[What you are asked to do] Take each line of the records below that contains the string "agent" and copy it.

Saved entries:
Segment Open

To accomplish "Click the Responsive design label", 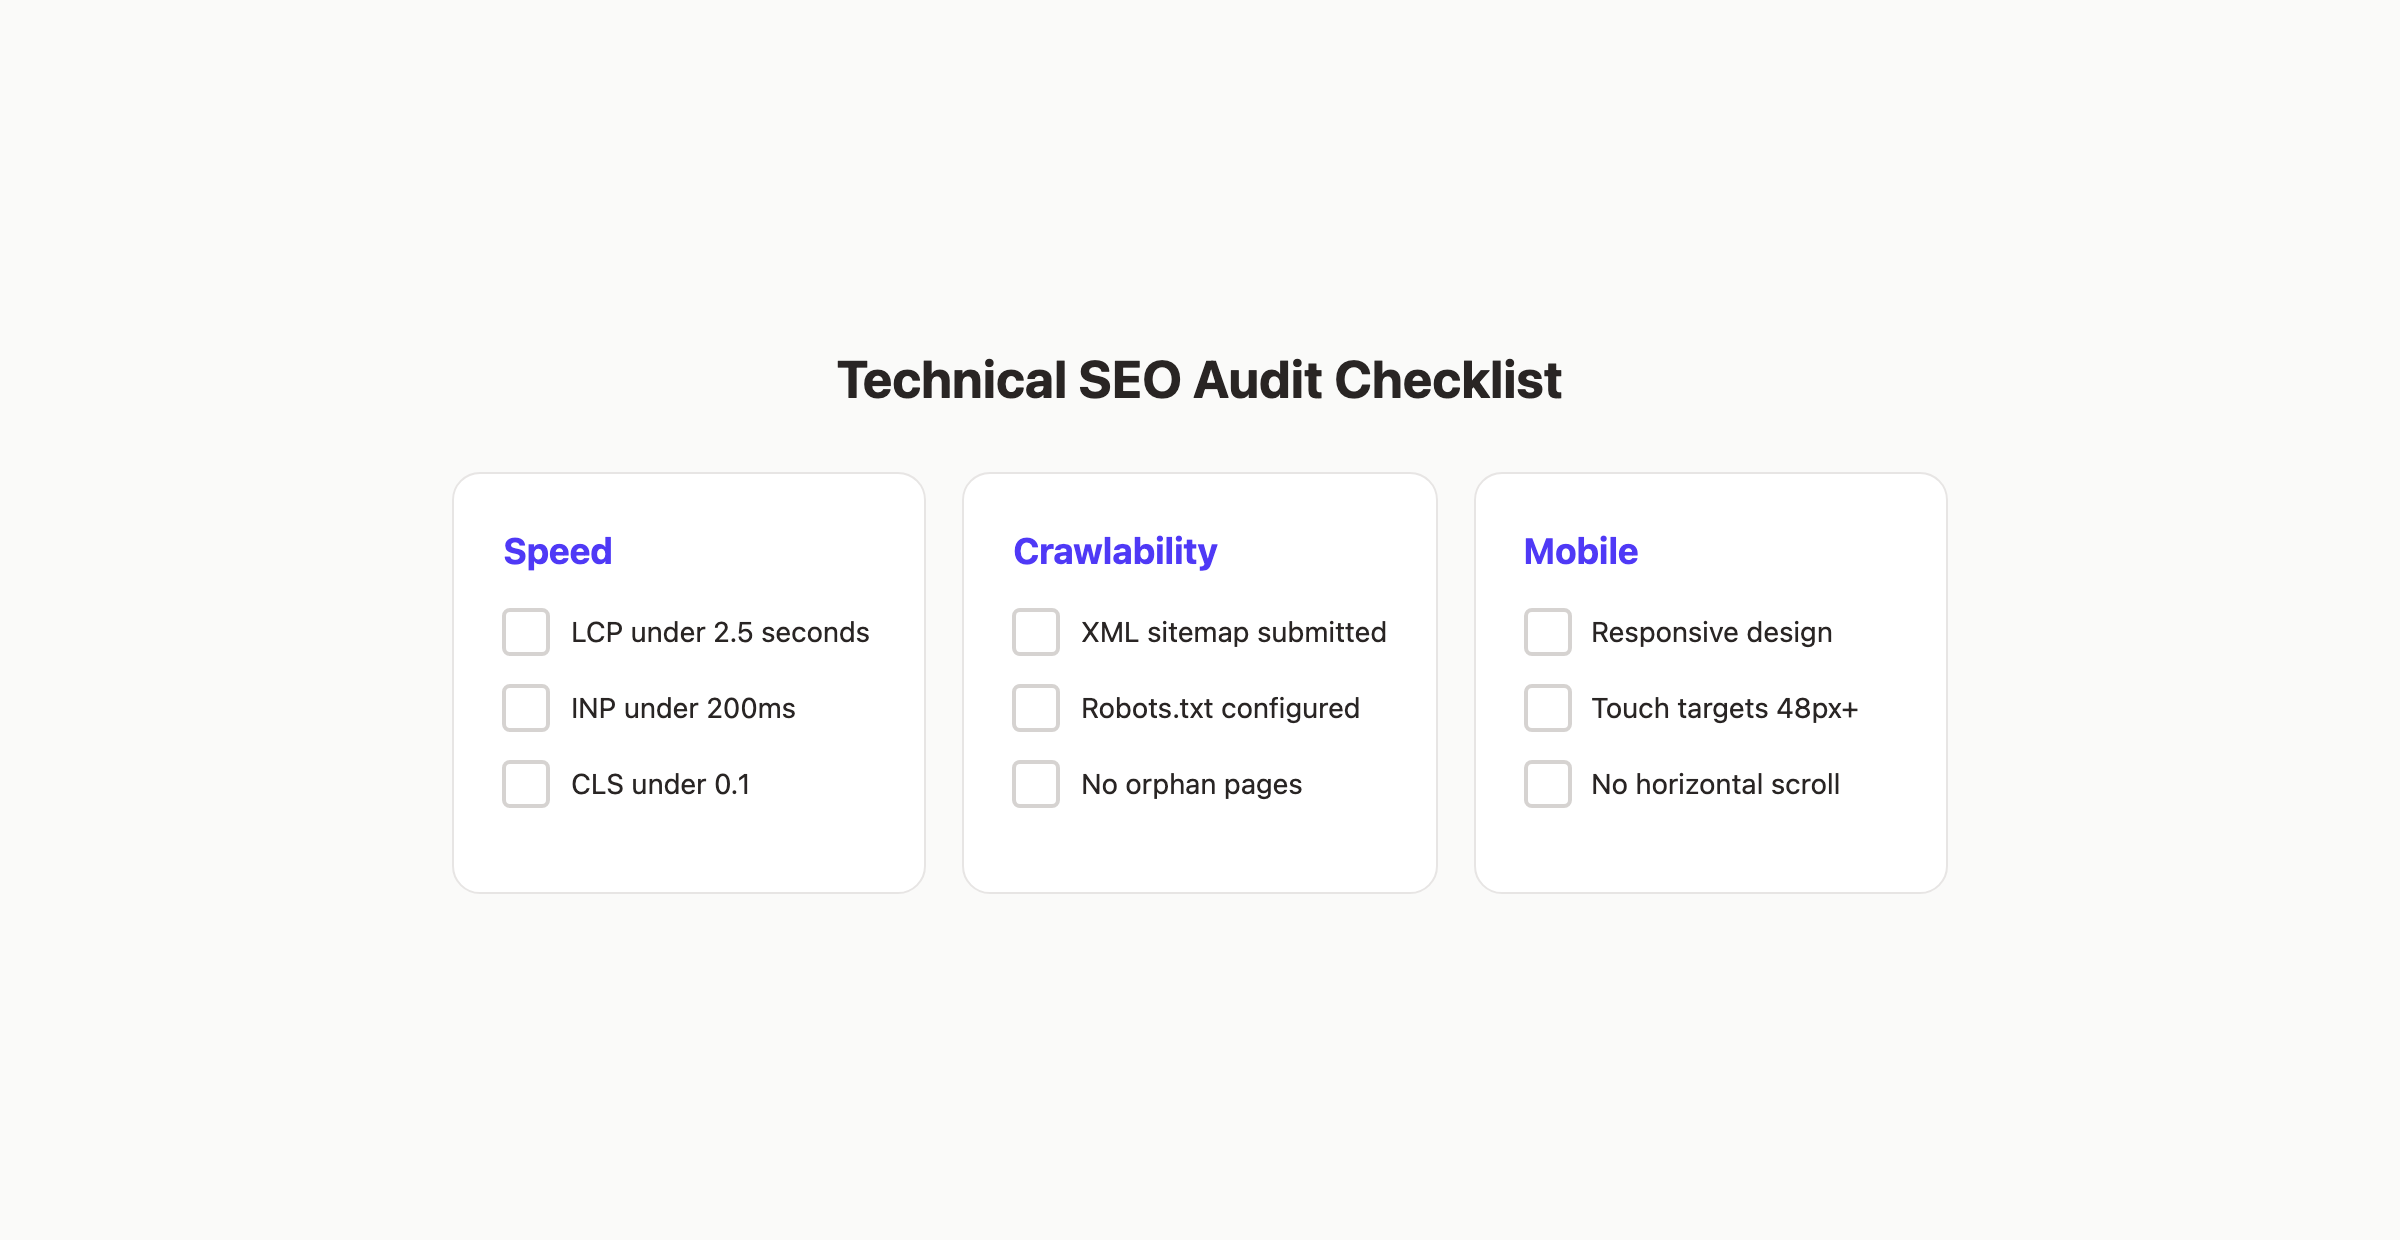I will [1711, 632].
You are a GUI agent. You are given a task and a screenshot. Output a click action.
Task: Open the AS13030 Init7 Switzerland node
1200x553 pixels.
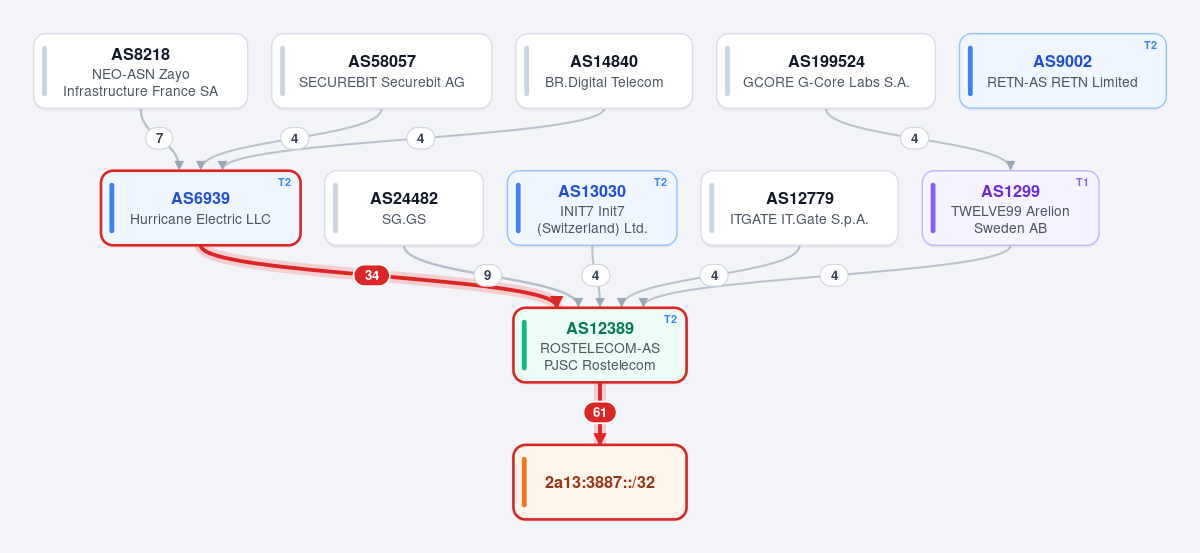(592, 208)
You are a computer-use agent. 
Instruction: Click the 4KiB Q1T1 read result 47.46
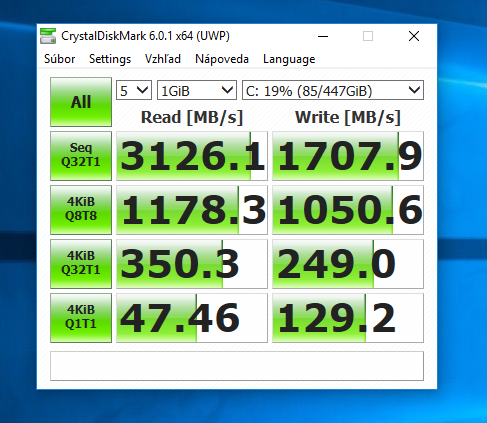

Segment Closed

[Final answer]
You are a GUI agent. You are given a task and a screenshot. Output a click action.
You are a computer-use agent. 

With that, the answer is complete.